Домой меня ноги не несли, и я проехал еще две остановки, тупо наблюдая, как закрываются двери и заходят новые люди. Поднявшись наверх, я побрел в знакомый двор. Окна пустой квартиры непроницаемыми прямоугольниками смотрели во двор. Я огляделся — двор был пуст, только у помятых мусорных контейнеров какой — то грязно одетый человек рылся в баке, вытаскивал оттуда куски проводов и сматывал их в клубок. Я посмотрел еще и увидел песочницу. Возле на качелях чуть боком сидела старушка. Рядом, у железной стойки, стояла ее палка с коричневой пластмассовой рукоятью. Качели мерно, как маятник, ходили туда — сюда. Это было так необычно, что мне казалось, она непременно должна смутиться и замешкаться. Но ничего не случилось. Старушка смотрела прямо на меня, а я шел вперед, и чем ближе подходил, тем лучше видел ее глаза в сетке глубоких морщин — безмятежные, прозрачные, как у девочки, наполненные пастельным цветом, совсем не ярким, но светоносным и живым. Ее невозмутимость привела меня в рассеяние. Глаза ее смотрели как — то невиданно спокойно, как с иконы, с какой — то легкой, необижающей доброй насмешкой, так что казалось, она знает про меня все — все и знает все, что творится за пределами этого тихого уголка по воле сильных и деятельных мужчин и женщин, желающих жить сегодня, сейчас.

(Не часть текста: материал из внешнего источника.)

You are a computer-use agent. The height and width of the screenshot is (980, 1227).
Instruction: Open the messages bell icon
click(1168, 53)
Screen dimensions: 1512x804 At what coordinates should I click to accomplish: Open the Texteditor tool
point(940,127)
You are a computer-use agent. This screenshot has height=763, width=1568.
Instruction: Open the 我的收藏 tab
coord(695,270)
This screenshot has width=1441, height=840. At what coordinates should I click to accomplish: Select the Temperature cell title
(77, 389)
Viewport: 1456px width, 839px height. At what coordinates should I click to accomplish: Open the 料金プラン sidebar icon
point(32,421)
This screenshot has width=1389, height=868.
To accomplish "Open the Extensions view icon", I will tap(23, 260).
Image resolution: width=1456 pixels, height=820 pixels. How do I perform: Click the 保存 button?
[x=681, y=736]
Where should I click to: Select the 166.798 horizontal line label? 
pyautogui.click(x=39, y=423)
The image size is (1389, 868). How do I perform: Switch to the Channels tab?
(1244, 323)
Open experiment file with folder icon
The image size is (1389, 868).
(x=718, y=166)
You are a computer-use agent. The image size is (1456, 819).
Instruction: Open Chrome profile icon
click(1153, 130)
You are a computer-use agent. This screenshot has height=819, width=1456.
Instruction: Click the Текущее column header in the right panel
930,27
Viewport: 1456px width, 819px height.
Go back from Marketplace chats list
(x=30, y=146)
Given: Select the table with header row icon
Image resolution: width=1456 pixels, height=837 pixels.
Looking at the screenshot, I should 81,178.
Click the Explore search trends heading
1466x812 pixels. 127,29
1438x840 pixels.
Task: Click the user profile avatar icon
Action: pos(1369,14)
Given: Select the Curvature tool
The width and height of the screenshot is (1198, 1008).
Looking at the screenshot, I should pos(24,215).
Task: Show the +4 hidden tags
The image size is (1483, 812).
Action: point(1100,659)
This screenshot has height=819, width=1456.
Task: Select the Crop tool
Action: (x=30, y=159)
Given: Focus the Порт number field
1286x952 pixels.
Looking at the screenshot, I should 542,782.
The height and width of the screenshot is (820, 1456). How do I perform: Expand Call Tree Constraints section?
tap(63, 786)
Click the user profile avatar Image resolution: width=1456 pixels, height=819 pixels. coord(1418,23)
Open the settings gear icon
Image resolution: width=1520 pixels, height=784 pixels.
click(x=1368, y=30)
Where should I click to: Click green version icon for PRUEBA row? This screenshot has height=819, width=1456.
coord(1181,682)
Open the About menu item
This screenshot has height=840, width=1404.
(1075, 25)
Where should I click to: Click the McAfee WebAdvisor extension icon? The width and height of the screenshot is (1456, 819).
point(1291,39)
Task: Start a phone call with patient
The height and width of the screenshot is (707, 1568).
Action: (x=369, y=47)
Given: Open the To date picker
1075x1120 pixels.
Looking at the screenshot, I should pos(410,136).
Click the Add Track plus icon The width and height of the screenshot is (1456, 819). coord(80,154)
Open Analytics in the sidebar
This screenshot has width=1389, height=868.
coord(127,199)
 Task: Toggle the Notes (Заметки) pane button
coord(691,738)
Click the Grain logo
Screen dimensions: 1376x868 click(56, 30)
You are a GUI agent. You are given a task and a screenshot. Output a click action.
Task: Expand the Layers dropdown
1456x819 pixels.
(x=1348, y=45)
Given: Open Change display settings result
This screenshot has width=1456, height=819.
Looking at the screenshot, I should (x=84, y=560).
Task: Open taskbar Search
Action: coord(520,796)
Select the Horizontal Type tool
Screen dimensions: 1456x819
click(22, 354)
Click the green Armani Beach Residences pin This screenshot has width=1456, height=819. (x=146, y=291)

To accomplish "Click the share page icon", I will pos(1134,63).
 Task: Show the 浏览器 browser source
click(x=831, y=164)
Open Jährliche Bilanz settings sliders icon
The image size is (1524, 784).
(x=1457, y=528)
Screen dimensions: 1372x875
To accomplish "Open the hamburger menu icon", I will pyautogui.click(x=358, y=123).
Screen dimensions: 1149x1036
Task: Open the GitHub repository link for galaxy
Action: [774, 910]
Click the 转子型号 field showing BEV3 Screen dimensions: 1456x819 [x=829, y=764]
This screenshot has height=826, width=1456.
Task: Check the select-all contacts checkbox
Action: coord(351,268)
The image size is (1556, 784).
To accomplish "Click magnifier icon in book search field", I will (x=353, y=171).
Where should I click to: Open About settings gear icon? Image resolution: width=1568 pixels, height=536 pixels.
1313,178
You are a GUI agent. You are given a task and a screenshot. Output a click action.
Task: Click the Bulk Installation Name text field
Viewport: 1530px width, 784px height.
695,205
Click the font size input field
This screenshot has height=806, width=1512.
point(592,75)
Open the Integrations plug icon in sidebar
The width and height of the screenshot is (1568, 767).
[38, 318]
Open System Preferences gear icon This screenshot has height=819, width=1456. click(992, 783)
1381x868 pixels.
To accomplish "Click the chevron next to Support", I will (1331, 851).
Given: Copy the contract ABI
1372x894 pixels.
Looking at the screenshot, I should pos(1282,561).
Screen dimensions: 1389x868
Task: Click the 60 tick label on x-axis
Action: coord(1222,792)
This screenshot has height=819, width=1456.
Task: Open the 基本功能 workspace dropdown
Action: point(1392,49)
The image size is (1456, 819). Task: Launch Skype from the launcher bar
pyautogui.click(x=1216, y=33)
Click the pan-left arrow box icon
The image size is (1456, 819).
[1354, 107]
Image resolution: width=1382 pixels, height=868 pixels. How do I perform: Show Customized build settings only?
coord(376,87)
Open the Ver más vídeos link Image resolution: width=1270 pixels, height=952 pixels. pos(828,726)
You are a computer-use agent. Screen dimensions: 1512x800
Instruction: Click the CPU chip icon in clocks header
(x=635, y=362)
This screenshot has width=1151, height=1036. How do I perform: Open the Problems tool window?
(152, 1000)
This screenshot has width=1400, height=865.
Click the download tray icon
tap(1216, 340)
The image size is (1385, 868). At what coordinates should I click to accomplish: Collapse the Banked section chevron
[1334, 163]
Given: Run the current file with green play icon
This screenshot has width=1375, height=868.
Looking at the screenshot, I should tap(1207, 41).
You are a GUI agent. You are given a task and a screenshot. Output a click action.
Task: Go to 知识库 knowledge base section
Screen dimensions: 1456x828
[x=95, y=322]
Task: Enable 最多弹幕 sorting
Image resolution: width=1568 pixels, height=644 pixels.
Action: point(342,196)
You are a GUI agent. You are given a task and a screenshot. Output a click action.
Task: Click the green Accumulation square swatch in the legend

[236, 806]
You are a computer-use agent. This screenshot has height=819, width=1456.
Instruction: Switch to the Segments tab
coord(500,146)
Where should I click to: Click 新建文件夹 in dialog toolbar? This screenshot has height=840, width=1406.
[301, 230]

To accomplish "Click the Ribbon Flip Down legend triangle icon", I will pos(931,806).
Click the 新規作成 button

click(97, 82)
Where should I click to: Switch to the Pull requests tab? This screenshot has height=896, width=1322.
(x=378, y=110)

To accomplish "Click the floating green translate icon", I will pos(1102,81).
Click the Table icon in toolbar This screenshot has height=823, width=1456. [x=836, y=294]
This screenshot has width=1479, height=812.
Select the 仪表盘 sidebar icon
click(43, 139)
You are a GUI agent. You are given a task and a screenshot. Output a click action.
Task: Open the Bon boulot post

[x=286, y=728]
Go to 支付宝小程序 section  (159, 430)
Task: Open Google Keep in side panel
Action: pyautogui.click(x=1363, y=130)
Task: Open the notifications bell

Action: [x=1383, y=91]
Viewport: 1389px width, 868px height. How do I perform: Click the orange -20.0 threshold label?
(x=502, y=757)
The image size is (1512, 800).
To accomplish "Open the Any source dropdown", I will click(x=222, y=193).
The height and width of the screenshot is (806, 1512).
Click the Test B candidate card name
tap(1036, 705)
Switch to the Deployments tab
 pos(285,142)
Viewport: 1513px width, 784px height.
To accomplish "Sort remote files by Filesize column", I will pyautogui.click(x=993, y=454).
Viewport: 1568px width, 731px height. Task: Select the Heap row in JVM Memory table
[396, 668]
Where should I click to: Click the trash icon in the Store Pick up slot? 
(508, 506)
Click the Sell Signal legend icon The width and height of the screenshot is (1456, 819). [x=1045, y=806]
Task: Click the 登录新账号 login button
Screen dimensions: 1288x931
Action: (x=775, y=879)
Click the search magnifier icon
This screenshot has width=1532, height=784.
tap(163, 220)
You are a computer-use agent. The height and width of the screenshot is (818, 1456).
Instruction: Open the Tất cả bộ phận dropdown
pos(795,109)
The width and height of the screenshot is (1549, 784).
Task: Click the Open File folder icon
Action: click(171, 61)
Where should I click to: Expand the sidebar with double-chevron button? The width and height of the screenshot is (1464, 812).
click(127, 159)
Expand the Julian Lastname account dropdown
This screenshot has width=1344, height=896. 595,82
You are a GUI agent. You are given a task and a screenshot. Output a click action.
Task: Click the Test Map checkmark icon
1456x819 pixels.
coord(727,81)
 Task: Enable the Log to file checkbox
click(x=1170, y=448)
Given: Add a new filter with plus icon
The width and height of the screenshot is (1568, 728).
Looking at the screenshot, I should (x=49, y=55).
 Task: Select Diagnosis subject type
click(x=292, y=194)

Качели скрипели в пересохших уключинах, металлический звук, тонкий как проволока, разносился по площадке. За ее спиной в проеме строений и железных гаражей искрилось заходящее солнце, слепя и играя длинными лучами в молодой зелени листвы, и обнимало ее плечи в теплой кофте и овал головы золотистой мохеровой каймой.
Я присел на лавку около песочницы и закурил, стараясь не волновать ее своим вниманием. Качели раскачивались все так же размеренно, она наслаждалась движением, не прилагая усилий и не поворачивая головы. Минут через десять она встала с сиденья. Опираясь на свою палку, прихрамывая, она медленно прошла через двор к крайнему подъезду в самом углу дома. Правая нога ей плохо повиновалась. Качели еще раскачивались, раз от раза теряя размах, их звуки делались все короче и прекратились вовсе.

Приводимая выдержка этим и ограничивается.